▶ [Your goal] Exercise in exact copying: restate word for word only the lines below from the one containing "2019 (24, 947)" through the one containing "[Ga naar download google play] (93, 2206)", omitting any pictures.

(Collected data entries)
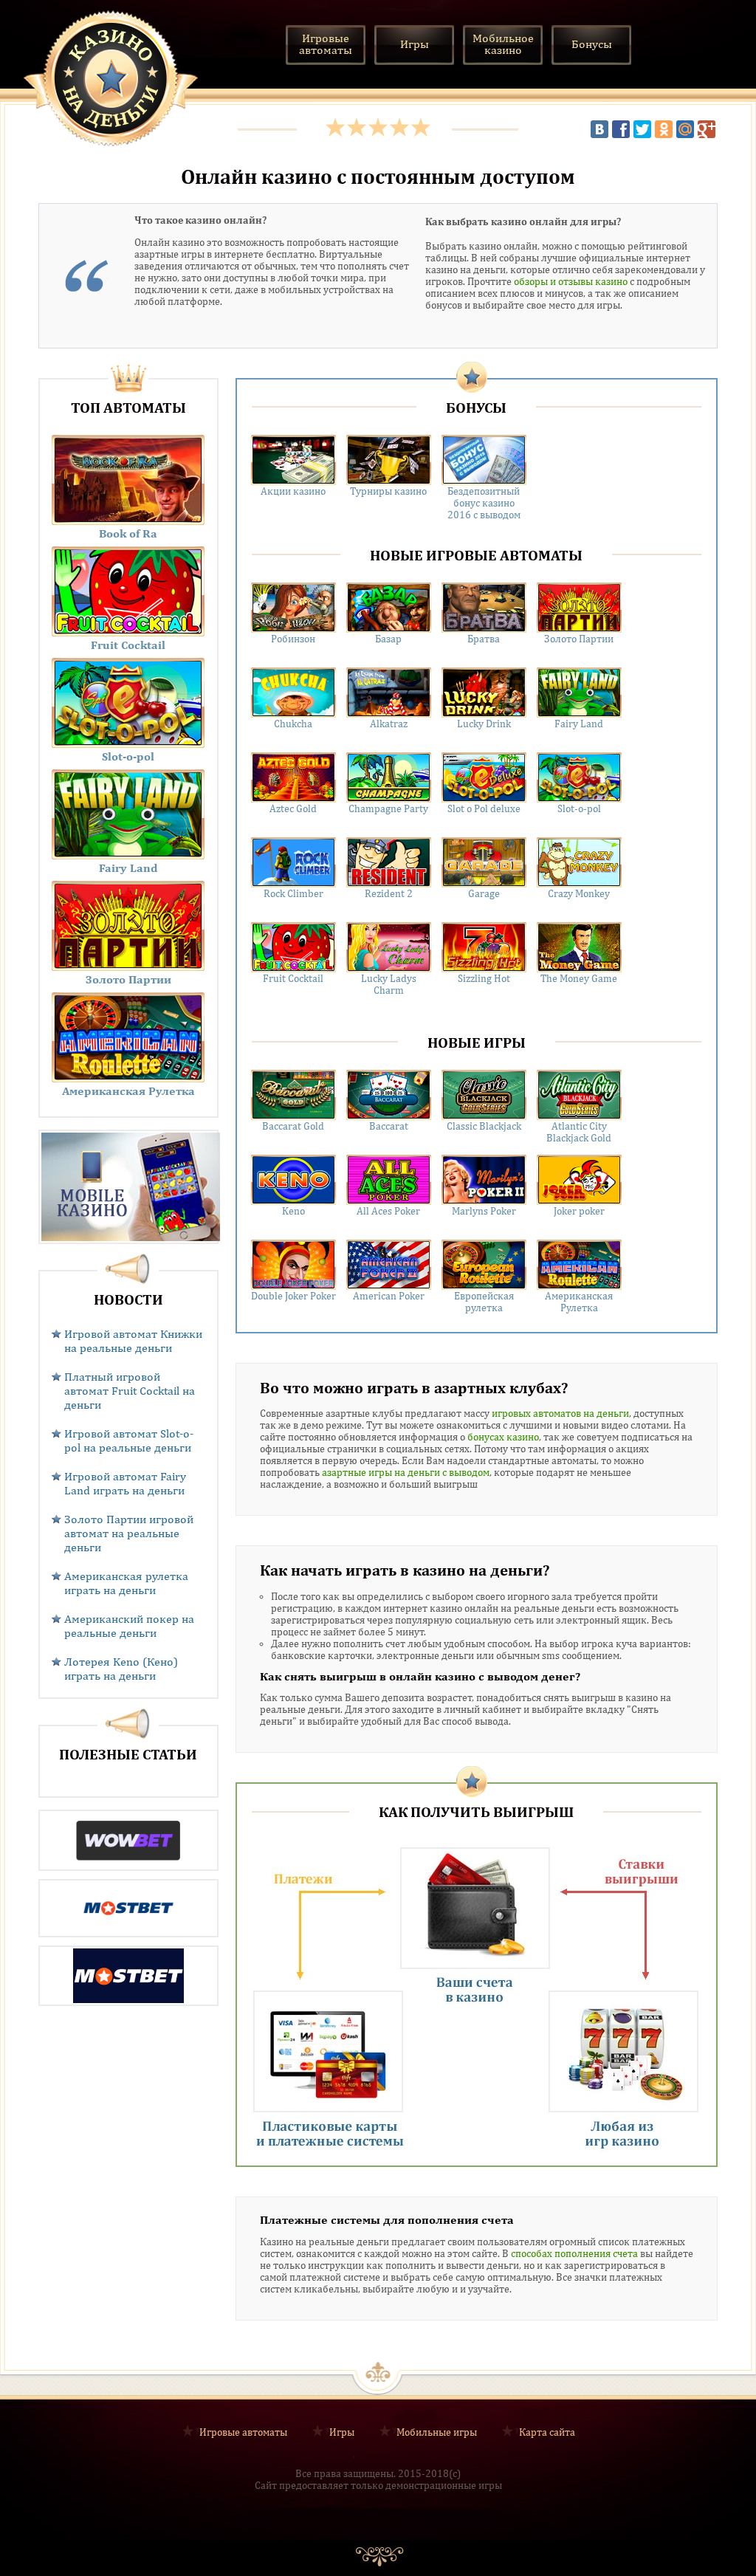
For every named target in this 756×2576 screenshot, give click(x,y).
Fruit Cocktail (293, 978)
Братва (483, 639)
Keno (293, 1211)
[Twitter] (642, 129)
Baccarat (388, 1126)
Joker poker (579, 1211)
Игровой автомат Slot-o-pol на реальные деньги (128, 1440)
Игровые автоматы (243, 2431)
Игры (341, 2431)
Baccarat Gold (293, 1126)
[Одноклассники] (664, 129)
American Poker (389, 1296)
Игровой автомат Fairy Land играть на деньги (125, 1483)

...

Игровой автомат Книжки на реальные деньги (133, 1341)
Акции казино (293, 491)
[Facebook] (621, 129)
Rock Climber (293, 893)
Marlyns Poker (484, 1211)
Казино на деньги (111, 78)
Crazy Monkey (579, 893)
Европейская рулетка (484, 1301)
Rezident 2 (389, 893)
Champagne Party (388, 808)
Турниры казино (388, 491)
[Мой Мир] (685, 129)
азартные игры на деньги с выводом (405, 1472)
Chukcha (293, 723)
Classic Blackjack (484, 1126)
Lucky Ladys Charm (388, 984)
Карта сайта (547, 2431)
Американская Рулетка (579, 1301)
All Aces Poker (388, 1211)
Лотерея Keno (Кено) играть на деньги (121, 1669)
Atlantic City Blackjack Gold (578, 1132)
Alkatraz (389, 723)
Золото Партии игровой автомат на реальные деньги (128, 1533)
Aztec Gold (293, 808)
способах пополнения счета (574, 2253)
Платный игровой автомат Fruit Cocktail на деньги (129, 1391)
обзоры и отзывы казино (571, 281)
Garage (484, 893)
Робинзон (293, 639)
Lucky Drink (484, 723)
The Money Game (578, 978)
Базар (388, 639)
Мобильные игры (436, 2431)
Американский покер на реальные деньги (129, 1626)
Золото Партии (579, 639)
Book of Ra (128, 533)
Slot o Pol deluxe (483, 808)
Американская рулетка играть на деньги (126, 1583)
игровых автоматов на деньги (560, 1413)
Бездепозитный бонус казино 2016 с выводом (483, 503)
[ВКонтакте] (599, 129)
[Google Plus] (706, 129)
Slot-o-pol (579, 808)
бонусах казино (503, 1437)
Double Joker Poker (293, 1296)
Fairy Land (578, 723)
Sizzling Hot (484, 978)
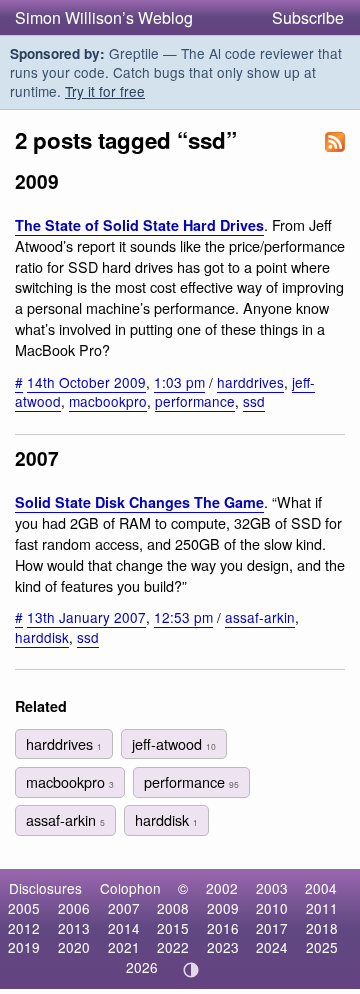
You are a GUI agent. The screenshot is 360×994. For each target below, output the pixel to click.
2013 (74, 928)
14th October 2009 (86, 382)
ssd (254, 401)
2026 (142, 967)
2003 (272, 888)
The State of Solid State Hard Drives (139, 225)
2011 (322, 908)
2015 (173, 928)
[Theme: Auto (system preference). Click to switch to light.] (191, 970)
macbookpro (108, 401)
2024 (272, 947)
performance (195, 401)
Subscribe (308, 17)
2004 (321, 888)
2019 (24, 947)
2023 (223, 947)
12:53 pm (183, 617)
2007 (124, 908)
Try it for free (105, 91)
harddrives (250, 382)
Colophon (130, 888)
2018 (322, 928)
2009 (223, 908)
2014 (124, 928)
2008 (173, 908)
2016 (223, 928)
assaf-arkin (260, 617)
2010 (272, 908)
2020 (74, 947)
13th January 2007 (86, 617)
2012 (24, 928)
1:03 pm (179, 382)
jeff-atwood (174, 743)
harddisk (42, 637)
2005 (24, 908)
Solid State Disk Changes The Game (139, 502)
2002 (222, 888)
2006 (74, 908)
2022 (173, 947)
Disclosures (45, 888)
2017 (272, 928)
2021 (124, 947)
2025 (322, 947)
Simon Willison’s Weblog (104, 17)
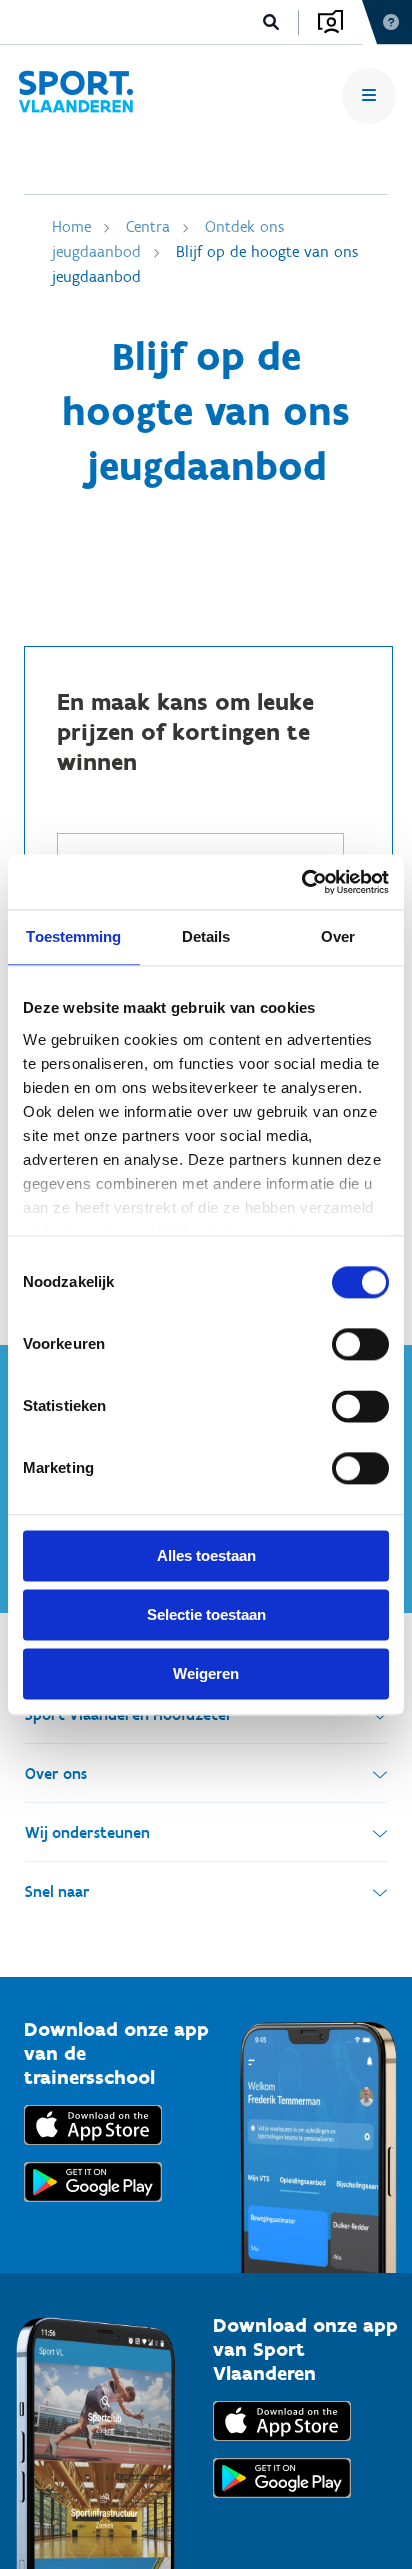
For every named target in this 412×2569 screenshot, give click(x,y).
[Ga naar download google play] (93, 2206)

▶ [The answer]
2019 (24, 947)
2023 (223, 947)
12:53 pm (183, 617)
2007 (124, 908)
Try it for free (105, 91)
harddrives (250, 382)
Colophon (130, 888)
2018 (322, 928)
2009 (223, 908)
2014 (124, 928)
2008 (173, 908)
2016 (223, 928)
assaf-arkin (260, 617)
2010 (272, 908)
2020 (74, 947)
13th January 2007 (86, 617)
2012 (24, 928)
1:03 pm (179, 382)
jeff-atwood (174, 743)
harddisk (42, 637)
2005 (24, 908)
Solid State Disk Changes The Game (139, 502)
2002 (222, 888)
2006 (74, 908)
2022 (173, 947)
Disclosures (45, 888)
2017 (272, 928)
2021 (124, 947)
2025 (322, 947)
Simon Willison’s Weblog (104, 17)
For every named target in this 412×2569 screenshot, give click(x,y).
[Ga naar download google play] (93, 2206)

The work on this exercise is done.